Terörizm ile ABD'nin Irak'taki talihsiz savaşı arasındaki sapkın ilişkinin tekrarı için gerekli olan unsurlar mevcuttur. Bu savaş yanıltıcı bir şekilde "teröre karşı savaşın" bir parçası olarak satılsa da, etkilerinden biri, özellikle İslam Devleti haline gelen grubu doğurarak terörizmi artırmaktı. Bugün, Hamas'ı yalnızca bir "terörist grup" olarak etiketleme alışkanlığı – aslında Filistin'deki siyasi güce odaklanmış milliyetçi bir hareketken, İsrail’e yönelik saldırılarında ABD’ye de kayıplar verdirmiş bir gruptur – ABD'nin Gazze savaşına yönelik mevcut politikasının yeni ABD karşıtlığına yol açma potansiyelinin üstünü örtüyor.

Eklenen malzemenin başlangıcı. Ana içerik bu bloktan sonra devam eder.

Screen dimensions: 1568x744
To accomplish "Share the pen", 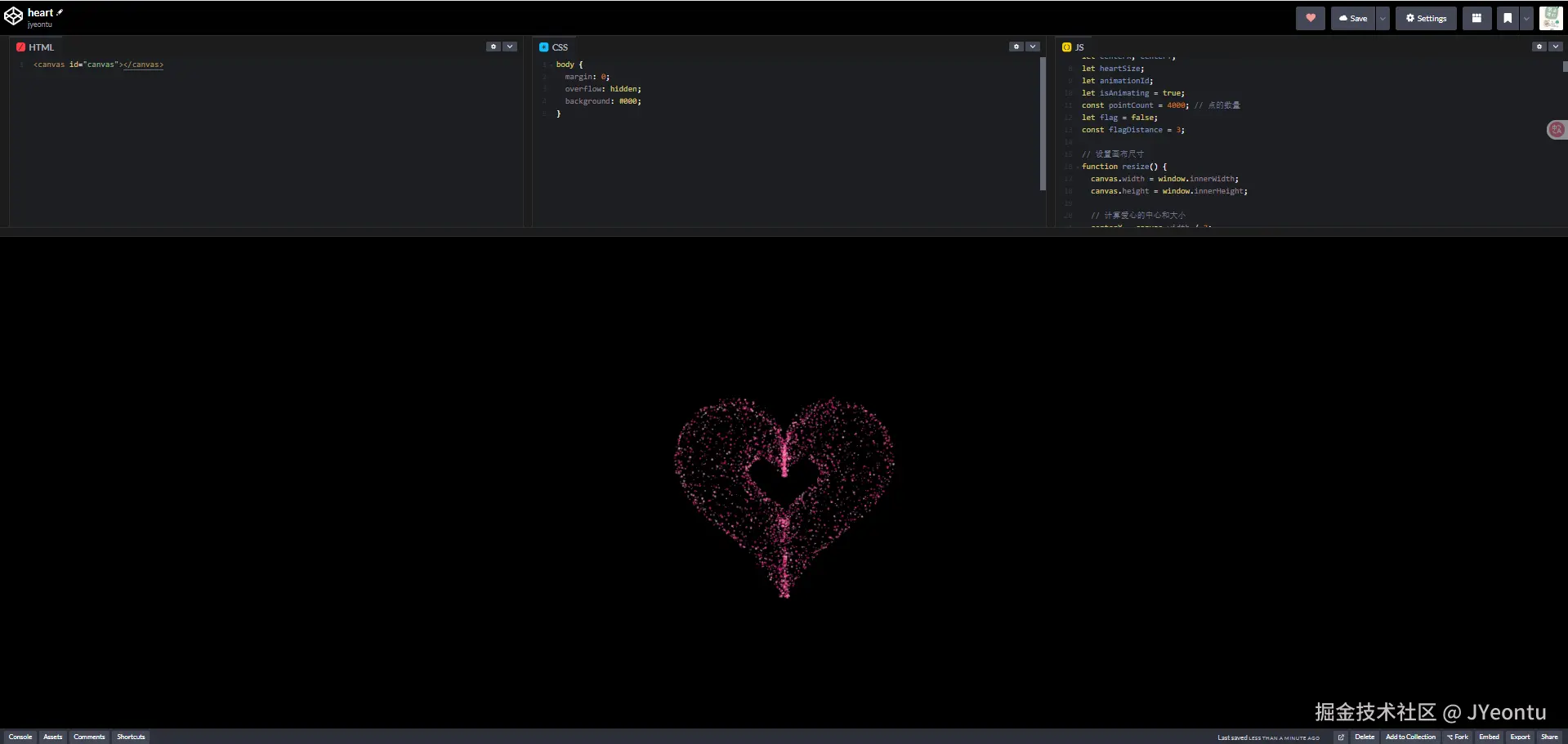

ABD'nin Gazze'de kalıcı bir ateşkes için güçlü ve net bir şekilde çağrıda bulunması ve İsrail'i bu yönde hareket ettirmek için nüfuzunu kullanması durumunda ABD çıkarlarına yönelik bu büyük maliyetler azaltılabilir. Şimdiye kadar bunu başaramayan Biden yönetimi, yalnızca uluslararası alanda değil aynı zamanda Amerikan kamuoyunda da azınlıkta kaldı.
Mevcut kriz, ABD ve İsrail çıkarları arasında uzun süredir devam eden bazı büyük farklılıkların altını çizdi. Ancak İsrail'in en önemli çıkarları olan İsrail vatandaşlarının uzun vadeli güvenliği söz konusu olduğunda, yönetim, İsraillilere dürüstçe Gazze'deki katliamın bir an önce sona erdirilmesinin ve İsrail-Filistin çatışmasını ele almak için siyasi araçlara yönelmenin bu güvenliği sağlama olasılığının kılıçla yaşamaya devam etmekten çok daha muhtemel olduğunu söyleyebilir.